After the transformer's final layer, the model produces a logit vector — one raw score per vocabulary token (~200,000 scores for GPT-4o):

[final transformer layer output]
[Linear projection] → 200,000 raw logit scores
[Apply temperature] → scale logits
[Apply top-k / top-p filtering] → zero out low-probability tokens
[Softmax] → probability distribution
[Sample] → one token index
[Decode] → "Paris"

Greedy decoding

Always pick the highest-probability token. Deterministic but boring.

import torch
import torch.nn.functional as F

def greedy_decode(logits: torch.Tensor) -> int:
    return logits.argmax().item()

# The problem with greedy: it gets stuck in repetitive loops
# "The cat sat on the mat. The cat sat on the mat. The cat..."
# Use temperature=0 in APIs for near-greedy behavior

When to use: Extraction tasks, structured output, or when you need determinism in tests.


Temperature

Temperature scales the logits before softmax, controlling how peaked or flat the distribution is.

def apply_temperature(logits: torch.Tensor, temperature: float) -> torch.Tensor:
    if temperature == 0:
        # Effectively greedy — return a one-hot distribution
        probs = torch.zeros_like(logits)
        probs[logits.argmax()] = 1.0
        return probs
    return F.softmax(logits / temperature, dim=-1)

# Demonstration
logits = torch.tensor([3.0, 1.5, 0.5, 0.2])  # 4-token vocab

for temp in [0.1, 0.5, 1.0, 1.5, 2.0]:
    probs = apply_temperature(logits, temp)
    print(f"T={temp}: {probs.tolist()}")

# T=0.1:  [0.98, 0.02, 0.00, 0.00]  ← very peaked, near-deterministic
# T=1.0:  [0.67, 0.22, 0.08, 0.03]  ← original distribution
# T=2.0:  [0.40, 0.28, 0.19, 0.14]  ← much flatter, more random

Temperature guide by task:

Task Recommended Temperature
Fact extraction, classification 0.0 – 0.2
Summarization, Q&A 0.3 – 0.5
Code generation 0.2 – 0.4
Writing, brainstorming 0.7 – 1.0
Creative fiction, poetry 1.0 – 1.2
Avoid anything above 1.5 Output degrades rapidly

Top-k sampling

Restrict sampling to only the top k tokens. Prevents the model from ever picking a very improbable token.

def top_k_filter(logits: torch.Tensor, k: int) -> torch.Tensor:
    """Zero out all logits except the top k."""
    top_k_vals, _ = torch.topk(logits, k)
    threshold = top_k_vals[-1]
    filtered = logits.clone()
    filtered[filtered < threshold] = float("-inf")
    return F.softmax(filtered, dim=-1)

logits = torch.tensor([3.0, 1.5, 0.5, 0.2, -0.5, -2.0])
probs_k10 = top_k_filter(logits, k=3)
print(probs_k10)  # Only top 3 tokens have non-zero probability

Problem with top-k: k=50 is too wide when the distribution is sharp (one obvious token), and too narrow when the distribution is flat (many reasonable tokens).


Top-p (nucleus) sampling

Instead of a fixed count k, take the smallest set of tokens whose cumulative probability exceeds p. Adapts to the distribution shape.
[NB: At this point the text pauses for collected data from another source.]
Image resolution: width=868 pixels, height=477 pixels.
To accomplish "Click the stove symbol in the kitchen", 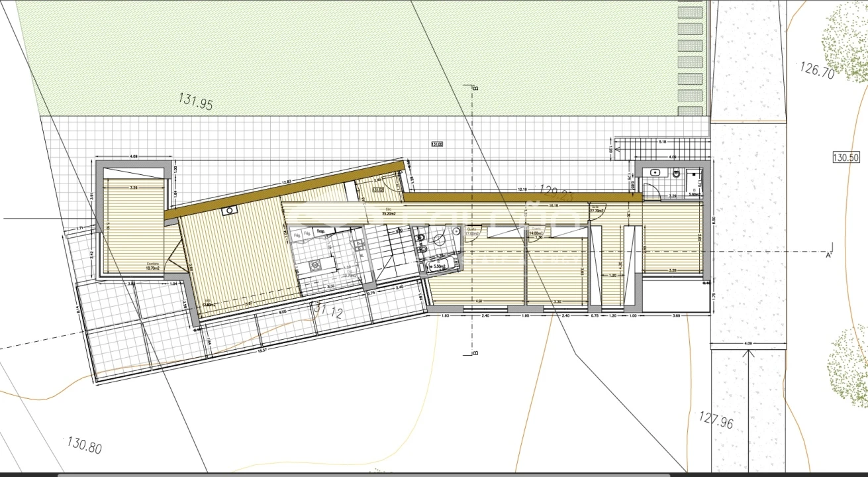I will pyautogui.click(x=314, y=266).
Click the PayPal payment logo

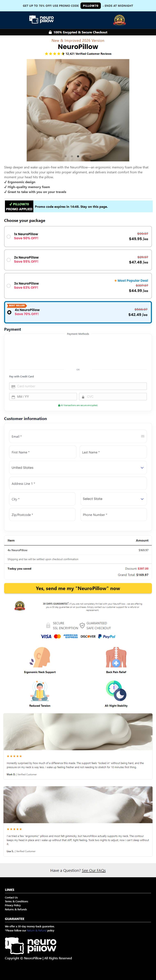(107, 636)
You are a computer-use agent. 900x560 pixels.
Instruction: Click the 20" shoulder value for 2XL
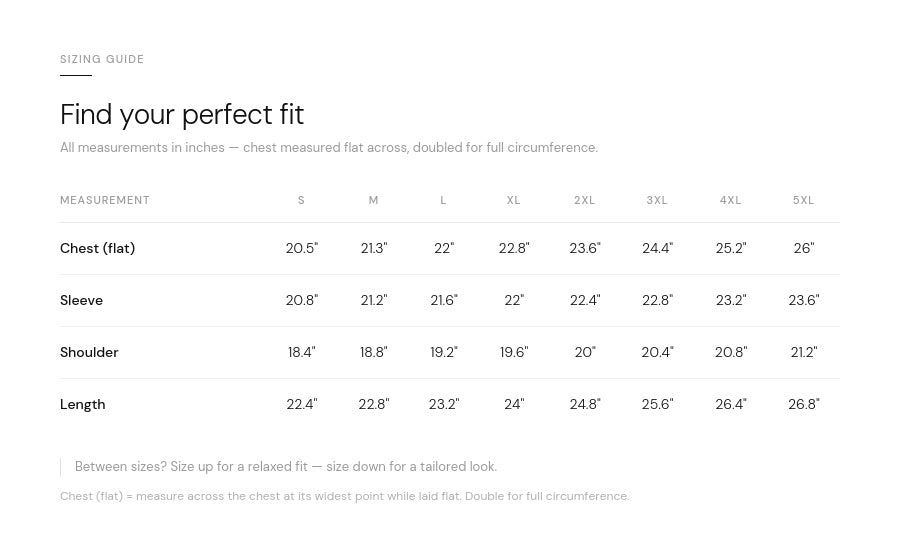[x=585, y=352]
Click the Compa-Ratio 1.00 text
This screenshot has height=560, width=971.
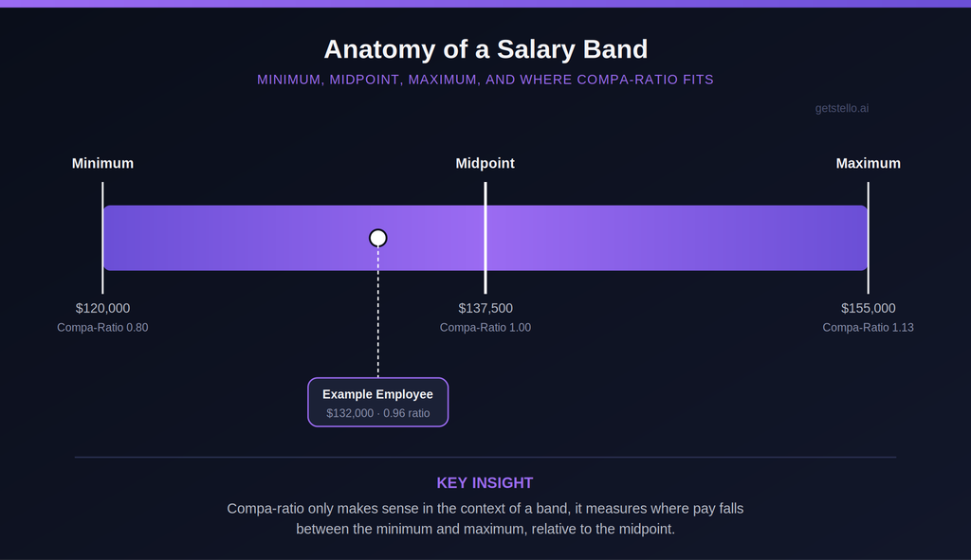(486, 327)
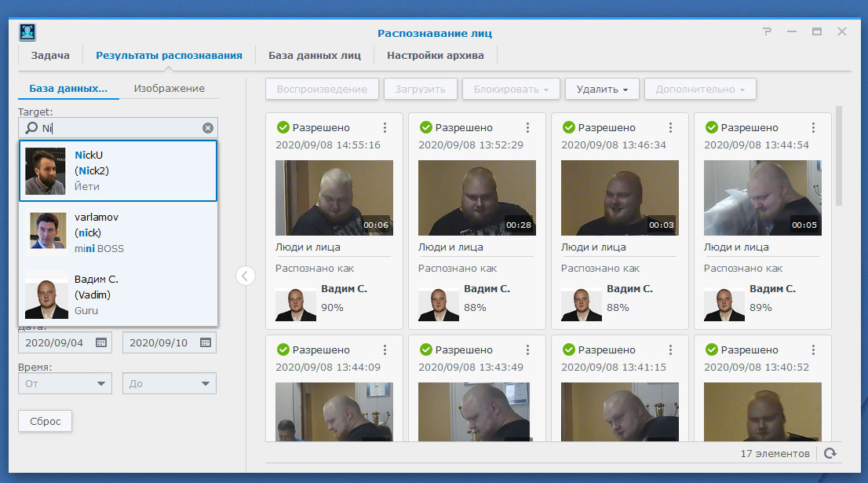
Task: Choose varlamov from the suggestion list
Action: [118, 232]
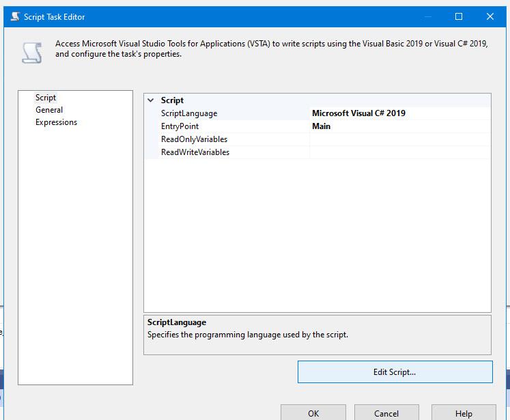Image resolution: width=510 pixels, height=420 pixels.
Task: Collapse the Script property category chevron
Action: click(151, 100)
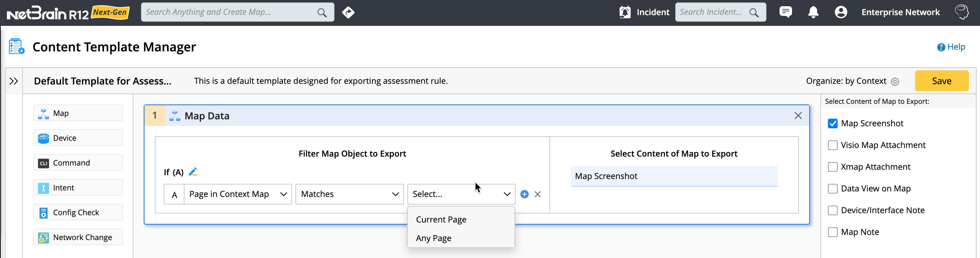
Task: Open the Matches operator dropdown
Action: click(349, 194)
def top_p_filter(logits: torch.Tensor, p: float) -> torch.Tensor:
    """Keep only the top tokens whose cumulative probability >= p."""
    sorted_logits, sorted_indices = torch.sort(logits, descending=True)
    cumulative_probs = torch.cumsum(F.softmax(sorted_logits, dim=-1), dim=-1)

    # Remove tokens above the threshold (but keep the first one that crosses)
    sorted_indices_to_remove = cumulative_probs > p
    sorted_indices_to_remove[..., 1:] = sorted_indices_to_remove[..., :-1].clone()
    sorted_indices_to_remove[..., 0] = False

    indices_to_remove = sorted_indices_to_remove.scatter(
        0, sorted_indices, sorted_indices_to_remove
    )
    filtered_logits = logits.masked_fill(indices_to_remove, float("-inf"))
    return F.softmax(filtered_logits, dim=-1)

# When the model is very confident: top-p=0.9 picks just 1-2 tokens
# When the model is uncertain: top-p=0.9 picks 10-20 tokens
# This adaptive behavior is why top-p outperforms top-k in practice

In practice: Set top_p=1.0 (effectively disabled) and use only temperature, OR set temperature=1.0 and use only top-p. Combining both often causes unexpected interactions.


Using sampling parameters in the API

import openai, anthropic

openai_client = openai.OpenAI()
anthropic_client = anthropic.Anthropic()

# Creative writing — high temperature
creative_response = openai_client.chat.completions.create(
    model="gpt-4o",
    messages=[{"role": "user", "content": "Write the opening line of a noir novel."}],
    temperature=1.0,
    max_tokens=100,
    # top_p=1.0,  # leave at default when using temperature
)

# Data extraction — near-greedy
extraction_response = anthropic_client.messages.create(
    model="claude-sonnet-4-6",
    max_tokens=256,
    temperature=0.0,  # deterministic
    messages=[{
        "role": "user",
        "content": 'Extract the invoice number from: "Invoice #INV-2024-8821 dated March 15"',
    }],
)

print("Creative:", creative_response.choices[0].message.content)
print("Extraction:", extraction_response.content[0].text)

Stop sequences

Stop sequences tell the model to stop generating when it produces a specific string. Crucial for structured output and preventing runaway responses.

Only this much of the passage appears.